WHAT YOU WILL DO: Please output the lines shown below exactly as they appear.

DATA:

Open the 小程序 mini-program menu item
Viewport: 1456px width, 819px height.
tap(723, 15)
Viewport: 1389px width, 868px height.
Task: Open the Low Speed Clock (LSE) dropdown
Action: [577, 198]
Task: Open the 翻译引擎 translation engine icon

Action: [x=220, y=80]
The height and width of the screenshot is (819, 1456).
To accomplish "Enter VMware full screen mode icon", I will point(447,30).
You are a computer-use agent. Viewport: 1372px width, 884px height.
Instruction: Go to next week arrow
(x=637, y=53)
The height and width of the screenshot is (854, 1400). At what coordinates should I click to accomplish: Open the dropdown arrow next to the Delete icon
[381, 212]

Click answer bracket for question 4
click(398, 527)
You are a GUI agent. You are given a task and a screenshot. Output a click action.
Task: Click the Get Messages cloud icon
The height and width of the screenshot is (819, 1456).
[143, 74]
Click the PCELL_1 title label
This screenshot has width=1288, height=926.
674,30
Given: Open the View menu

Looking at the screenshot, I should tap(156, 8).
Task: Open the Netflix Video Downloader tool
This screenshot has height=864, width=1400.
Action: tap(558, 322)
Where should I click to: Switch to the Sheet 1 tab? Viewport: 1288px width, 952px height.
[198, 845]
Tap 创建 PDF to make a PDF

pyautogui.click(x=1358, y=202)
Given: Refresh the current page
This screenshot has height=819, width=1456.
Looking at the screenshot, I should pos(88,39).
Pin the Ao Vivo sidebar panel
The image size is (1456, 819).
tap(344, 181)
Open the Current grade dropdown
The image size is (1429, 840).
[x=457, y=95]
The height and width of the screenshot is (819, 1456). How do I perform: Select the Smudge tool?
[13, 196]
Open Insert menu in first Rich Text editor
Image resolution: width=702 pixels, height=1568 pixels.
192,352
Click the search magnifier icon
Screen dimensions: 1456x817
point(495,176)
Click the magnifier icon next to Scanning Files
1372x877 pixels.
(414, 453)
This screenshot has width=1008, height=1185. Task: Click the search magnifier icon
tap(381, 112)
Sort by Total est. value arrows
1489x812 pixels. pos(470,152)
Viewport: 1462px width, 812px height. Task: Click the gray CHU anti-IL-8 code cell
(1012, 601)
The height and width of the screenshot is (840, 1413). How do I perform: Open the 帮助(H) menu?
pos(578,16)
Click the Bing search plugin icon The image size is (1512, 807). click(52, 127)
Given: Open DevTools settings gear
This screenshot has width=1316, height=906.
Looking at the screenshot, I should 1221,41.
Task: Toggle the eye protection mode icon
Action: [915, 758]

ANSWER SECTION:
Open the 小程序 mini-program menu item
Viewport: 1456px width, 819px height.
tap(723, 15)
Viewport: 1389px width, 868px height.
Task: Open the Low Speed Clock (LSE) dropdown
Action: [577, 198]
Task: Open the 翻译引擎 translation engine icon

Action: [x=220, y=80]
The height and width of the screenshot is (819, 1456).
To accomplish "Enter VMware full screen mode icon", I will point(447,30).
You are a computer-use agent. Viewport: 1372px width, 884px height.
Instruction: Go to next week arrow
(x=637, y=53)
The height and width of the screenshot is (854, 1400). At what coordinates should I click to accomplish: Open the dropdown arrow next to the Delete icon
[381, 212]

Click answer bracket for question 4
click(398, 527)
You are a GUI agent. You are given a task and a screenshot. Output a click action.
Task: Click the Get Messages cloud icon
The height and width of the screenshot is (819, 1456).
[143, 74]
Click the PCELL_1 title label
This screenshot has width=1288, height=926.
674,30
Given: Open the View menu

Looking at the screenshot, I should tap(156, 8).
Task: Open the Netflix Video Downloader tool
This screenshot has height=864, width=1400.
Action: tap(558, 322)
Where should I click to: Switch to the Sheet 1 tab? Viewport: 1288px width, 952px height.
[198, 845]
Tap 创建 PDF to make a PDF

pyautogui.click(x=1358, y=202)
Given: Refresh the current page
This screenshot has height=819, width=1456.
Looking at the screenshot, I should pos(88,39).
Pin the Ao Vivo sidebar panel
The image size is (1456, 819).
tap(344, 181)
Open the Current grade dropdown
The image size is (1429, 840).
[x=457, y=95]
The height and width of the screenshot is (819, 1456). How do I perform: Select the Smudge tool?
[13, 196]
Open Insert menu in first Rich Text editor
Image resolution: width=702 pixels, height=1568 pixels.
192,352
Click the search magnifier icon
Screen dimensions: 1456x817
point(495,176)
Click the magnifier icon next to Scanning Files
1372x877 pixels.
(414, 453)
This screenshot has width=1008, height=1185. Task: Click the search magnifier icon
tap(381, 112)
Sort by Total est. value arrows
1489x812 pixels. pos(470,152)
Viewport: 1462px width, 812px height. Task: Click the gray CHU anti-IL-8 code cell
(1012, 601)
The height and width of the screenshot is (840, 1413). How do I perform: Open the 帮助(H) menu?
pos(578,16)
Click the Bing search plugin icon The image size is (1512, 807). click(52, 127)
Given: Open DevTools settings gear
This screenshot has width=1316, height=906.
Looking at the screenshot, I should 1221,41.
Task: Toggle the eye protection mode icon
Action: [915, 758]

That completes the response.